The output is the line holding "The height and width of the screenshot is (909, 1316)." and all lines after it to the end of the records below; restate them unchanged and add nothing.

### Given data
------

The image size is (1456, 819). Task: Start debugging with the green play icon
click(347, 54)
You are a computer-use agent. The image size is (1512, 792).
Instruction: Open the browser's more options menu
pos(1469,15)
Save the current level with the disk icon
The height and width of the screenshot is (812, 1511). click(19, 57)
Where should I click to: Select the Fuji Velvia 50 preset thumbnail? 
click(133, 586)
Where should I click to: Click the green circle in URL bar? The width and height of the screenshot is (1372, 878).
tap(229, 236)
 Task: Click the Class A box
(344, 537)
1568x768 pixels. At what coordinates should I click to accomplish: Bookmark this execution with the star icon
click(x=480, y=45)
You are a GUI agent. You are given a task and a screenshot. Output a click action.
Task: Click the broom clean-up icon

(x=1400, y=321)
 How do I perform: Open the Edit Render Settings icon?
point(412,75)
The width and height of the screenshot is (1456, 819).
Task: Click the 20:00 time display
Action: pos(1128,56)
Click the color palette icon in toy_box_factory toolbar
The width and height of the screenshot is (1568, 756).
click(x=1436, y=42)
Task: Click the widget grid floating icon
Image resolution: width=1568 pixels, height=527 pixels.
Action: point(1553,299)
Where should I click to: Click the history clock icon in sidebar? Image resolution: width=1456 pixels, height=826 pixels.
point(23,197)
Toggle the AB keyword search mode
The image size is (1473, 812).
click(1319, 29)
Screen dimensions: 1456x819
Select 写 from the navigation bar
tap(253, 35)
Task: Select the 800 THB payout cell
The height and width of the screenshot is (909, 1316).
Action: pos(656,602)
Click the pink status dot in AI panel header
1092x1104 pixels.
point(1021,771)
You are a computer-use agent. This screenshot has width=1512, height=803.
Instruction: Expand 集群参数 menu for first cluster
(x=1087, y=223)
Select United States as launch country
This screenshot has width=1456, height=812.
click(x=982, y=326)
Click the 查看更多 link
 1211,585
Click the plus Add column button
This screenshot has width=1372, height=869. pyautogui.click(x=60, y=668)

------

### Answer box
The height and width of the screenshot is (909, 1316).
Action: pos(656,602)
Click the pink status dot in AI panel header
1092x1104 pixels.
point(1021,771)
You are a computer-use agent. This screenshot has width=1512, height=803.
Instruction: Expand 集群参数 menu for first cluster
(x=1087, y=223)
Select United States as launch country
This screenshot has width=1456, height=812.
click(x=982, y=326)
Click the 查看更多 link
 1211,585
Click the plus Add column button
This screenshot has width=1372, height=869. pyautogui.click(x=60, y=668)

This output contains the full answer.